For Privacy-Conscious QA Engineers: You can automate tests for applications containing sensitive data or internal-only staging environments without worrying about third-party cloud platforms accessing your sessions. The local-first design ensures your authentication cookies and site data never leave your workstation.
For Budget-Focused Startups: You can minimize your infrastructure costs by removing the middleman. By managing your own API keys, you only pay for the exact consumption of your test runs, making it an ideal choice for teams that need to scale testing without scaling their software subscription budget.
Alternatives to Catcher
Playwright is the industry standard for programmatic browser automation, though it lacks the integrated AI-driven fallback features found in Catcher. Browserbase provides a cloud-based infrastructure for AI browser automation, which is more convenient but requires sharing data with their servers. Selenium remains a popular choice for traditional web testing but requires significantly more boilerplate code to handle dynamic UI changes compared to Catcher's natural language approach.
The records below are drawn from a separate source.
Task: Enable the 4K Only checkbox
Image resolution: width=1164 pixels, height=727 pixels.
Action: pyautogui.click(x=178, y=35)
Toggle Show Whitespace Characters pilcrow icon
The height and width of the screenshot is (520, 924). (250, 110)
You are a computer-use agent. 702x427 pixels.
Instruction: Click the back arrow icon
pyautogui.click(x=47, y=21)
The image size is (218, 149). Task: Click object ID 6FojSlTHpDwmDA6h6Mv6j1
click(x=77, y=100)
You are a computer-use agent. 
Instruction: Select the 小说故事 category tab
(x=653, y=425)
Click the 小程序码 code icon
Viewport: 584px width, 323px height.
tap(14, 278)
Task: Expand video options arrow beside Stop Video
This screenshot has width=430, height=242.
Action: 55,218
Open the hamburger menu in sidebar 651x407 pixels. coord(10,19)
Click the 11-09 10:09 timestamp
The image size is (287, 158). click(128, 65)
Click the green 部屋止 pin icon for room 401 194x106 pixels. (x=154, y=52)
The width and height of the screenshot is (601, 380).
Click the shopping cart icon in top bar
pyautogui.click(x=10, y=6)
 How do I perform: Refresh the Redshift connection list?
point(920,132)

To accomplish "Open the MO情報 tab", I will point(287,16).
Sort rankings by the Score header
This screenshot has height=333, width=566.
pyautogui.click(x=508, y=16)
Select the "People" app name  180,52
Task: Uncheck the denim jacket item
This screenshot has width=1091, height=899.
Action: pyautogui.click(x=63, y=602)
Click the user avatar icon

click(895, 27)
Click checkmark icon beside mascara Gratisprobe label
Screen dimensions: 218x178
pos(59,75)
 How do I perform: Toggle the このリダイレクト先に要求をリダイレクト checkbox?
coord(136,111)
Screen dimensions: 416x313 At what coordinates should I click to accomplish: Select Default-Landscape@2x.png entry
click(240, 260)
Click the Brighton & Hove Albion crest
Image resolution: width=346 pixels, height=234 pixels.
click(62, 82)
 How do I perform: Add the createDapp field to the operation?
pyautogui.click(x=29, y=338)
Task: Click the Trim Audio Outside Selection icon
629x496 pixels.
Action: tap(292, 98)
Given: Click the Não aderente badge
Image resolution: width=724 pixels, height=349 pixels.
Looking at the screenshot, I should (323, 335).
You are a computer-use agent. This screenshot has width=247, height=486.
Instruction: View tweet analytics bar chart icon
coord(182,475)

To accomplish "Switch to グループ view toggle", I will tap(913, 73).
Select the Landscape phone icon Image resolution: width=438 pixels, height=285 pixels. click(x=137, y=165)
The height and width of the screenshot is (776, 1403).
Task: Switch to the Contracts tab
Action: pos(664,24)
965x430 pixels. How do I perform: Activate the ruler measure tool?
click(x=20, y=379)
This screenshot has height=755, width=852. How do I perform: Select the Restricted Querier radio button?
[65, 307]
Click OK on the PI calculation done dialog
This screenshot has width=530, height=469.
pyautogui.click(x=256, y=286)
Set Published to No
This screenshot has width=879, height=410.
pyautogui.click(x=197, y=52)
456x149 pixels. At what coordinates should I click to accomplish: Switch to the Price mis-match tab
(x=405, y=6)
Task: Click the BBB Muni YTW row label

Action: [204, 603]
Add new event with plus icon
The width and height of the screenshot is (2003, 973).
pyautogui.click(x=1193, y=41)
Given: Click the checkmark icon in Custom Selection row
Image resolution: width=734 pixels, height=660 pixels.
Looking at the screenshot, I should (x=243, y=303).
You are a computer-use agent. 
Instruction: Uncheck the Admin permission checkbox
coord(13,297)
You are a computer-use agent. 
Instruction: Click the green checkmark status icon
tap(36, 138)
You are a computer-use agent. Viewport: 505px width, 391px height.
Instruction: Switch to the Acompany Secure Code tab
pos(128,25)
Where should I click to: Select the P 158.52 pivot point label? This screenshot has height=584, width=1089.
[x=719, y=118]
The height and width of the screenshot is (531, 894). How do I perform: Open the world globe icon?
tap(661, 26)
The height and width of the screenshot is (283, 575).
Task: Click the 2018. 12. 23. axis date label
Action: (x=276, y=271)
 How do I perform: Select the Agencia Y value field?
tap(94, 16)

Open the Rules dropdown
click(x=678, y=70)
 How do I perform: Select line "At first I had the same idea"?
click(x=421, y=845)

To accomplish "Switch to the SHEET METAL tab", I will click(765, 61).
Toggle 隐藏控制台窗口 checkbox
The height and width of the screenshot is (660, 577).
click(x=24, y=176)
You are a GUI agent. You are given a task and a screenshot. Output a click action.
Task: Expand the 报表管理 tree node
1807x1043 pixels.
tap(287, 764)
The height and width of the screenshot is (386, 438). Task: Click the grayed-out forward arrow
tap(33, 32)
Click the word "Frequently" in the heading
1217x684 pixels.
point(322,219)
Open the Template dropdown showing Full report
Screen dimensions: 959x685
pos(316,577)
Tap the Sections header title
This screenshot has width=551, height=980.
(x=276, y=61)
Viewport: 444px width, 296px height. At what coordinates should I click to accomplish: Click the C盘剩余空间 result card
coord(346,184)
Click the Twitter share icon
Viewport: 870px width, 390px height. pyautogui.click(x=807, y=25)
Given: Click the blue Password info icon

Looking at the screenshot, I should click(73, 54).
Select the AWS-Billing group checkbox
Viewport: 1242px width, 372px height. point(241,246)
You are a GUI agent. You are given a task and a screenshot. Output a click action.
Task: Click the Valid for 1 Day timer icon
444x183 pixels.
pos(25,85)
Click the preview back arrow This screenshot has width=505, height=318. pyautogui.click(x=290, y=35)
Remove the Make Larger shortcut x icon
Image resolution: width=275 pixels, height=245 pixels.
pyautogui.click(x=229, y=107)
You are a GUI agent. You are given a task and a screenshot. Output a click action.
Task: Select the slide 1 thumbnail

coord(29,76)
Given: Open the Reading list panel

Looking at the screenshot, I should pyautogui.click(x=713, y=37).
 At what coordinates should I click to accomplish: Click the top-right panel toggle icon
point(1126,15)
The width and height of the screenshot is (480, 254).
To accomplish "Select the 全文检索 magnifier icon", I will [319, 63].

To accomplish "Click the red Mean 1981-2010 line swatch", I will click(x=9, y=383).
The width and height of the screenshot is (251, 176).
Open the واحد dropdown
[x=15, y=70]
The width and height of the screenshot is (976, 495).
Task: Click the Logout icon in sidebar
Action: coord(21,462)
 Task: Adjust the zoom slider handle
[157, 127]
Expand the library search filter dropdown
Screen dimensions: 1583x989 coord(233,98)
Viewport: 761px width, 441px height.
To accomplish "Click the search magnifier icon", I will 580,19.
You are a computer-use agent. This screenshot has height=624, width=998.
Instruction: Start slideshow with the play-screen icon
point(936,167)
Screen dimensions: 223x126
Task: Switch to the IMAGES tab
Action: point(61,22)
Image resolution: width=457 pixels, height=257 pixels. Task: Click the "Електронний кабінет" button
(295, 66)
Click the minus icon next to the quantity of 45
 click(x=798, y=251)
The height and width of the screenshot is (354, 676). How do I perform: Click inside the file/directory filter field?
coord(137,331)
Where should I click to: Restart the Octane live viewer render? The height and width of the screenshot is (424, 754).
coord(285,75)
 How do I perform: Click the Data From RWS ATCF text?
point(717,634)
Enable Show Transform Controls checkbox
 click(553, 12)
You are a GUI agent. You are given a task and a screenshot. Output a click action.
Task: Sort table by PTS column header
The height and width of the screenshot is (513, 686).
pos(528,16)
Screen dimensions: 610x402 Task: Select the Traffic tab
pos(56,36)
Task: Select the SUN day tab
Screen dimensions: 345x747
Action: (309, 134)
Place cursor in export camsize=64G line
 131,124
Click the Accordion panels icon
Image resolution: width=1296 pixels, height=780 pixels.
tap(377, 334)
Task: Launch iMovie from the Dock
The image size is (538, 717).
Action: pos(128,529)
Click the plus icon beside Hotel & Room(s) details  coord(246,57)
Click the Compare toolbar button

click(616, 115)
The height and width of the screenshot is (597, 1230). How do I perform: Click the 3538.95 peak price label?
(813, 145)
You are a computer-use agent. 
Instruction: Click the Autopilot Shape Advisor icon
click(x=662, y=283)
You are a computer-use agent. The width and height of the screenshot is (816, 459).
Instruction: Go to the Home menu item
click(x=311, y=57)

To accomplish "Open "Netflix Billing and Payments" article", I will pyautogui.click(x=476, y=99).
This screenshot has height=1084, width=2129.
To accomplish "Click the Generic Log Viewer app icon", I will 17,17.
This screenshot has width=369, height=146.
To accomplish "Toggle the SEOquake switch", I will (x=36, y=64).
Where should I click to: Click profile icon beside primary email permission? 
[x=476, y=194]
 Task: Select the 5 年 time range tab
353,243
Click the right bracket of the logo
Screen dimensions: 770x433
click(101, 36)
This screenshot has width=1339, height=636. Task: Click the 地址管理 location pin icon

Catcher distinguishes itself by bridging the gap between the raw power of Playwright and the ease of natural language AI planning, all while maintaining strict control over data privacy.
Final Verdict: Is Catcher Worth It?
Catcher is a highly practical solution for developers who prioritize data sovereignty and cost-efficiency over "all-in-one" cloud management. While the lack of code-signed installers and cloud-based reporting might be a minor hurdle for larger enterprise teams, the performance and privacy benefits are difficult to ignore. It is an excellent choice for anyone looking to modernize their testing workflow without recurring software fees.